Shortly after returning home with our new 10th Anniversary Edition 301BQ, I started to notice mouse droppings inside some of the cabinets inside the trailer. I inspected the underside of the trailer, made sure everything was sealed and filed the issue away in my mind. As the summer faded and the temperatures started to drop, I began to notice more droppings in the trailer. Main areas were under the kitchen sink and in the front basement. I set out some traps and sure enough we began to harvest mice. Clearly we had a pretty significant access point. You might think a mouse or two might be able to squeeze through a random opening, but a continuous stream would indicate the mice are not working very hard to get in.

I crawl back under the trailer and really begin to inspect the entire underside. It did not take long to find the access point, actually there are numerous potential access points. I first noticed the slide design has several areas where it appears a mouse could enter. Below is a picture of the slide mechanism with the slide extended, notice the access holes in the frame around both the cylinder and the geared mechanism. The next picture shows the slide retracted, the motor does not seal the hole and the hole next to the geared mechanism is still accessible. Curious if anyone else has this construction and if they have had problems?



















The next access point is an issue with the 10th Anniversary Edition. Looking from the underside of the trailer behind the fiberglass nose cap, you will find that the area is completely open. No attempt has been made to seal this area off. Mice are free to gain access behind the cap and into the interior wall. Once the mice get inside here, there is no telling where they can go. If you look closely, you can also see where the mice can gain entry into the aluminum frame material. A nice, easy path to other areas within the trailer. They can also squeeze behind the trim and get into the trailer basement, which explains the concentration of mice droppings in this area.

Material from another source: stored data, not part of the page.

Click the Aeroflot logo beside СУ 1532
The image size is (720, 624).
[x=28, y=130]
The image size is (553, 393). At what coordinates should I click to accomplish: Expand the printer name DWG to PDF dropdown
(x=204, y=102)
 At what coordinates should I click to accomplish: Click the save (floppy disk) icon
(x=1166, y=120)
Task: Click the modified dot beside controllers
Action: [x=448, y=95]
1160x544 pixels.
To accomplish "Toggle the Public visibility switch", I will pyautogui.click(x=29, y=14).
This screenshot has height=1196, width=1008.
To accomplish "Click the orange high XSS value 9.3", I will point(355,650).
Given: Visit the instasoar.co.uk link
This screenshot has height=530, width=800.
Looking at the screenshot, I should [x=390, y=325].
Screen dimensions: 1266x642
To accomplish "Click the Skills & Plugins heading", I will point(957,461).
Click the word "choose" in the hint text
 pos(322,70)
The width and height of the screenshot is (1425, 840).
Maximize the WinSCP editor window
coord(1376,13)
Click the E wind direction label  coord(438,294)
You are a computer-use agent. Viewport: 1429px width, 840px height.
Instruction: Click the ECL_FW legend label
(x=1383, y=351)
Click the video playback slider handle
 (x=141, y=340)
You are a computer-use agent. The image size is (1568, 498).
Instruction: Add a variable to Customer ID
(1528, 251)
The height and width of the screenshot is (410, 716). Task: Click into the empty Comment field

So, anybody else with a 10th Anniversary Edition having mice problems? Does your construction look like mine? What about the slide mechanism, is this the same as pre-2012 editions? I had no mice problems on my previous Outback, never saw any evidence, never caught one.

Thanks for any insight or suggestions.

DAN


----------



## TwoElkhounds (Mar 11, 2007)

Some more information. Below is a picture I took of the front end during the Factory Rally this summer. This seems to really point to the front of the trailer being the entry point. The black fabric is on the underside of the plywood floor. Also notice how the aluminum framing on each edge is bent up as a complete unit up to the roof. This is open down in the trailer belly (I can see it), potentially giving mice access to the roof of the trailer (depending on where things are welded). Really interested in any comments from others with a 10th Anniversary Edition, this seems like a big problem to me.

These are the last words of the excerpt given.